Puzzle Date


Faith isn't about having everything figured out. Faith is about following the quiet voice of God without having everything figured out ahead of time.
-Rachel Held Evans

It has been a particularly hard season for us, the last few months. We've both experienced loss professionally and personally, still navigating the foster/adoption system, and both of us working almost non-stop. We had become ships passing in the night; disconnected, weary, strangers. I walked through Wal-mart as I waited for an oil change, and wondered how to re-connect, thinking about the next few months and how busy they'd be, especially if kids were placed with us. I walked in and out of the aisles aimlessly, hoping to hear my name called so that I could get my car, when I saw them. 

Puzzles. 

I hate puzzles. I always have. I've never understood why someone would willingly take a beautifully completed picture and break it down into tiny odd shaped pieces, only to try and put it back together again. It's like humpty dumpty but with less purpose. At least he had a fall that broke him. 

That's what I was thinking this morning when God reminded me about our fall. Three years ago our world broke apart and that "perfect" completed picture I'd held onto for so long shattered. I didn't know if I could pick up the pieces again. When I'd cry out, He'd remind me that He knew where we were going, that I just needed to trust Him--piece by piece. And so I did, begrudgingly. One by one my husband and I put the pieces back together again-- slowly, carefully, kindly. We found our way back to oneness. 

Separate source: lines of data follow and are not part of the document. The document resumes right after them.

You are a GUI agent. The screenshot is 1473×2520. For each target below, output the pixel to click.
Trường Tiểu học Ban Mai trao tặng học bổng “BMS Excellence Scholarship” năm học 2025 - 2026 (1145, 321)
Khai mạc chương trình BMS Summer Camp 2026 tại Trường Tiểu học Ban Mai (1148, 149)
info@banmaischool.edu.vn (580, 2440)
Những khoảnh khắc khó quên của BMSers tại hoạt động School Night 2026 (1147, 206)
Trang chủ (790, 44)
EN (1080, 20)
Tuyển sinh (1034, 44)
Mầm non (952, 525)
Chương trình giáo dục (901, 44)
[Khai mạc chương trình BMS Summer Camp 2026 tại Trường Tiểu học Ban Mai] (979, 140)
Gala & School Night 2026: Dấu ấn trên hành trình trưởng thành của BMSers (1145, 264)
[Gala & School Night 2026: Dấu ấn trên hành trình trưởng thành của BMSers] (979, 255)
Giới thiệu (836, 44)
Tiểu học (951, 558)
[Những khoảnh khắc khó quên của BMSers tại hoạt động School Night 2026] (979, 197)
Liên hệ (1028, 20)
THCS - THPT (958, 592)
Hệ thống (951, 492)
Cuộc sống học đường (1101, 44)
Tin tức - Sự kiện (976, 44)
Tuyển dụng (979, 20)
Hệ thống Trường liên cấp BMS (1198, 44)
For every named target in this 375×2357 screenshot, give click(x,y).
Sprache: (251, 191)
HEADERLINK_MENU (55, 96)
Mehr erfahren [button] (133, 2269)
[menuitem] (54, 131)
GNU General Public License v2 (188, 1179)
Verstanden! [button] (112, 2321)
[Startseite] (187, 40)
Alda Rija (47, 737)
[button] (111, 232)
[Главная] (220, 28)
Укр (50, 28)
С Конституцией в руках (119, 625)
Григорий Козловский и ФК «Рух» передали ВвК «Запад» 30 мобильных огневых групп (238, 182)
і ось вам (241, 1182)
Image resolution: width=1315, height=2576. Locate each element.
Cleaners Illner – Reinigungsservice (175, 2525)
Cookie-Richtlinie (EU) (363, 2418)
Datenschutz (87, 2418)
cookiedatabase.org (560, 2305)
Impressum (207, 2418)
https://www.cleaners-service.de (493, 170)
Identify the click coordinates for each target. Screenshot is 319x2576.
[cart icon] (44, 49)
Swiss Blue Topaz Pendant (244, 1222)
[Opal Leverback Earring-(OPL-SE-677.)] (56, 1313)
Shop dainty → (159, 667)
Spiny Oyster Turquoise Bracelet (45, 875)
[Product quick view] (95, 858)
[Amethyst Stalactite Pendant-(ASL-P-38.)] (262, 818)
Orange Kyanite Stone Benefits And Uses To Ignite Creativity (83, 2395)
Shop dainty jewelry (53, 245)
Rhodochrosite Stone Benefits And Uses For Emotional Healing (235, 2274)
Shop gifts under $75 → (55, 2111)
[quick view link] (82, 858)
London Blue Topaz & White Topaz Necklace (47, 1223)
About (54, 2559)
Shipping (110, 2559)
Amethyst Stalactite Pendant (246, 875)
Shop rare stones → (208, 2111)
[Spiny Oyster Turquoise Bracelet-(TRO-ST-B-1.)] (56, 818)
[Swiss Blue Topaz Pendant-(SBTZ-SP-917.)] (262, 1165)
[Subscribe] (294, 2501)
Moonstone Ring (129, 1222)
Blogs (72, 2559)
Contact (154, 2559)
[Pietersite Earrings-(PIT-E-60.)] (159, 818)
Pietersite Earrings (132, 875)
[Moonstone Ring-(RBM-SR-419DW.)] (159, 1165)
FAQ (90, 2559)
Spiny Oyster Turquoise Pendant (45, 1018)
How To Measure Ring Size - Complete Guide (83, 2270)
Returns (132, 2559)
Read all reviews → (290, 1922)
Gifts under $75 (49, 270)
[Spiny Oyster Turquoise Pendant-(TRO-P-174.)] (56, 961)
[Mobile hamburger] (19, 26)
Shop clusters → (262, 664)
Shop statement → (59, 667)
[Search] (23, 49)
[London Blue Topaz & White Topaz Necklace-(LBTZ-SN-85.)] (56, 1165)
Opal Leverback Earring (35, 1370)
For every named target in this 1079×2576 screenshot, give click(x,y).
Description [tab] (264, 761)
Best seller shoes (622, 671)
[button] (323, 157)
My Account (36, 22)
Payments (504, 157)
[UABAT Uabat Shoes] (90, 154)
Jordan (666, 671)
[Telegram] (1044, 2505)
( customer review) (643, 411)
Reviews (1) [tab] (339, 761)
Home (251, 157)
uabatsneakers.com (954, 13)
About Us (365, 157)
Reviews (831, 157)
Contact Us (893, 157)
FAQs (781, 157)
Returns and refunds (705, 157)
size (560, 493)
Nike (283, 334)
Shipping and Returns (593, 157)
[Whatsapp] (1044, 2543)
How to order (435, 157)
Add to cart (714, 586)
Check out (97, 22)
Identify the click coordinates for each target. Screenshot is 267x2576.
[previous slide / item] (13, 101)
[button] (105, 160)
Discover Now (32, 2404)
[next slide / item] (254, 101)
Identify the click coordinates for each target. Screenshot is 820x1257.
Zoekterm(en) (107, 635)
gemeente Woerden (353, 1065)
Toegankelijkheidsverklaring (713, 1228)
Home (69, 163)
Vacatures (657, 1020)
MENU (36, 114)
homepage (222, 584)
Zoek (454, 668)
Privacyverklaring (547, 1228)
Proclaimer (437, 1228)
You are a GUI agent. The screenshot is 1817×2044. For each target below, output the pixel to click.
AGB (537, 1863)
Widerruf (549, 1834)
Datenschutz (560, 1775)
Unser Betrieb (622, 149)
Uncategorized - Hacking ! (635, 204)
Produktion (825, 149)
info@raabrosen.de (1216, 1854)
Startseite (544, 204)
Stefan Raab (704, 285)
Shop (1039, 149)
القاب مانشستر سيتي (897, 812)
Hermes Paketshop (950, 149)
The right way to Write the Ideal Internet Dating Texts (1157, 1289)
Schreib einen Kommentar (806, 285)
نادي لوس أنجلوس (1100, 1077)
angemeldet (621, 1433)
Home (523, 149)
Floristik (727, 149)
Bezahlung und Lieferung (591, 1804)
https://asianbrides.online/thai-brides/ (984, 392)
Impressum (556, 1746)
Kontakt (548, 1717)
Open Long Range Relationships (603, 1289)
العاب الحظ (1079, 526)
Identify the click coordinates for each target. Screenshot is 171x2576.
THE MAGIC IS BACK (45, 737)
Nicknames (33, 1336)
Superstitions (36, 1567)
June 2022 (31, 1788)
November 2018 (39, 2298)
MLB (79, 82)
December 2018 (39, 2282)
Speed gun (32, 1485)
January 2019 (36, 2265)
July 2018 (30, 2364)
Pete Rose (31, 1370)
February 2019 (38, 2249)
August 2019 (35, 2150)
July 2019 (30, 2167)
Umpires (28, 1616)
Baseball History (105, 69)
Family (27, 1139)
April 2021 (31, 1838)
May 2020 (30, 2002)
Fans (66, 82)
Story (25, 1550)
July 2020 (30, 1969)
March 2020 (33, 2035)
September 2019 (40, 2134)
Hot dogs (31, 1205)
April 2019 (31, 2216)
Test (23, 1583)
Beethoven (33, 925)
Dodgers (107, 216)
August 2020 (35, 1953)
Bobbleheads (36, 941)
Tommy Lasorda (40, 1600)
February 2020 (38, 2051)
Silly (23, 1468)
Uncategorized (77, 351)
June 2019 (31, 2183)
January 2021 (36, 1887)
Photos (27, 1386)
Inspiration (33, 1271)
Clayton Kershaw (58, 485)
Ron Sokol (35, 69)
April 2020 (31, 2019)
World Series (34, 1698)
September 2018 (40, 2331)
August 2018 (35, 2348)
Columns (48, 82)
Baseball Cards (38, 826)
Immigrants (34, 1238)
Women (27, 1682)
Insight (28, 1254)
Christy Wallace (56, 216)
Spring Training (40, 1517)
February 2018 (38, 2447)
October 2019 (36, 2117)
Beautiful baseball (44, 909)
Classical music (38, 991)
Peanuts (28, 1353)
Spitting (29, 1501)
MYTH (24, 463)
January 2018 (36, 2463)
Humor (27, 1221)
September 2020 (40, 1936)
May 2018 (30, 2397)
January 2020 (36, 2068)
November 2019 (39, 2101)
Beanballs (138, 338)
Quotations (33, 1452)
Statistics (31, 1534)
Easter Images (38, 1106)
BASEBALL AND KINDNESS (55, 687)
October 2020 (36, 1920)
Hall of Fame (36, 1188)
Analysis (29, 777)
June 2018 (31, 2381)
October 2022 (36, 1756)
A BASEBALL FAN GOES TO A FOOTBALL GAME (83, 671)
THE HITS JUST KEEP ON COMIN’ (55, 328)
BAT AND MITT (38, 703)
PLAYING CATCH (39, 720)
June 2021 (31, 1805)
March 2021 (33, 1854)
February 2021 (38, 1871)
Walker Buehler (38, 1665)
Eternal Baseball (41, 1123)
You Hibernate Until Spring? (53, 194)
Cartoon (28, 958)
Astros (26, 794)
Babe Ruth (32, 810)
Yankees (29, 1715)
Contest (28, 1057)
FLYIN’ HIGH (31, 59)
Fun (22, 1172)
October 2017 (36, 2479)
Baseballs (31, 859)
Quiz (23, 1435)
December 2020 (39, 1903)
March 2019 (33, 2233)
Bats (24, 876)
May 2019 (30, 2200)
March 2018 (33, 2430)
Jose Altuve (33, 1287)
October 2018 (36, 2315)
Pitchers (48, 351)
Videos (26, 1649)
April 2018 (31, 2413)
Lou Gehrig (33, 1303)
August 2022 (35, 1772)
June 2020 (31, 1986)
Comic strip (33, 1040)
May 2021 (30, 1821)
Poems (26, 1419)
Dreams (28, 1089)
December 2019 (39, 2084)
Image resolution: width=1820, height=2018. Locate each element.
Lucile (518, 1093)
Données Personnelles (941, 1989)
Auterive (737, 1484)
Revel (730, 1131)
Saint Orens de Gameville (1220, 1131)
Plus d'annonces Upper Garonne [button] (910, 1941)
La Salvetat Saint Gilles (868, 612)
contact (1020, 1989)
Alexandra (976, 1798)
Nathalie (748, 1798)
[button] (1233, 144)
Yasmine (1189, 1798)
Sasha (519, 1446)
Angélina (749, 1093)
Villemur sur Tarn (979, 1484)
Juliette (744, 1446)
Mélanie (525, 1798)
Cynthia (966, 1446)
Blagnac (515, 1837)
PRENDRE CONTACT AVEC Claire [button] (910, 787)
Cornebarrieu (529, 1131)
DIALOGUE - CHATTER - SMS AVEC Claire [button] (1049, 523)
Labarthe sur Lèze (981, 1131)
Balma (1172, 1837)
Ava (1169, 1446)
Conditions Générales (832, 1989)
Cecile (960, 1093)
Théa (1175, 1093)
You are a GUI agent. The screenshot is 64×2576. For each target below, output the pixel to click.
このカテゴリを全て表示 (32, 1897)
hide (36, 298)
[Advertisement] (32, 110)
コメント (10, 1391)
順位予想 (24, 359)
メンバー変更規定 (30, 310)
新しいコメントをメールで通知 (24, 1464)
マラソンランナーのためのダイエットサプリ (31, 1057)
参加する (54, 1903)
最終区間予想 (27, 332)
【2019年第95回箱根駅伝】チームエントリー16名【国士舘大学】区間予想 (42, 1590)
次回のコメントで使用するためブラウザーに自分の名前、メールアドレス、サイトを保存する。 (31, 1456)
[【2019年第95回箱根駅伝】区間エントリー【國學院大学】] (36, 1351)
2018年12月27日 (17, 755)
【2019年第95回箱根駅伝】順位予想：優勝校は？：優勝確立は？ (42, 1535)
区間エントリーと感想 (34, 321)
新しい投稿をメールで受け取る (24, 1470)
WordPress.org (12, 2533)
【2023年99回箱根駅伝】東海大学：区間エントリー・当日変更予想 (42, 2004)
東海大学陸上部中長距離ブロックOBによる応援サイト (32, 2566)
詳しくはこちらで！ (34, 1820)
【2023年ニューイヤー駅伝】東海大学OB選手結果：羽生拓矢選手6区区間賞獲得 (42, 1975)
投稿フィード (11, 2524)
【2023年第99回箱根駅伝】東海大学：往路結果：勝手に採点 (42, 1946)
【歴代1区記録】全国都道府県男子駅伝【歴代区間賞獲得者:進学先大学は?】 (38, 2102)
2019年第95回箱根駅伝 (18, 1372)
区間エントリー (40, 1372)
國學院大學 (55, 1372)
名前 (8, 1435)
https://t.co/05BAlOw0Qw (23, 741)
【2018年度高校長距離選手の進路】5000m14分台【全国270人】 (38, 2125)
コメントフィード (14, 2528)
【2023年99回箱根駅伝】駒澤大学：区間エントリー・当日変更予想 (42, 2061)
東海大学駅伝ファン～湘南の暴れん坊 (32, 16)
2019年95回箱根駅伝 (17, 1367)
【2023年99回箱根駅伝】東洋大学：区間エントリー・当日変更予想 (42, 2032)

To some extent humpty dumpty is all of us. We've all had a fall and needed to be put back together again. The perfectly completed picture on the puzzle box is usually one of our own making, one we've tried to hold onto...hold it all together alone and in our own strength. I hated puzzles because I wanted to keep that picture perfect and complete. I wanted to know the answers and skip the hard part.

But sometimes we need to be broken.

Sometimes that perfect picture has to be shattered, and put together again one tiny piece at a time. Ann Voskamp says that brokenness always leads to abundance. The wheat has to be planted to sprout seed, the seed has to be crushed to make flour, the bread has to be broken to be shared. Jesus fed the five thousand by breaking loaves of bread, and then He'd break Himself so that we could be eternally fed.


Truly, truly, I say to you, unless a grain of wheat falls into the earth and dies, it remains alone; but if it dies, it bears much fruit. John 12:24

I browse the puzzles and pick out a Christmas scene right out of a Norman Rockwell painting. It has a street lined with sparkly trees, small corner stores, a girl on a sled, and an old red pick up truck with a plump Christmas tree in the back. It looks like the perfect American scene in the perfect American town. 

But I know better now.

I pour the contents out on the table to my husbands glee (because he loves puzzles), and we set to work together, picking up the pieces. One by one it's slow going, but not so very different from the pieces we had to pick up a few years ago.

I smile as we talk over the odd shaped pieces. Our hands work together as our hearts connect, and I think on all I'm thankful for. Brokenness, God's gentle leading, and yes, maybe even puzzles. 

I think I might like puzzles after all.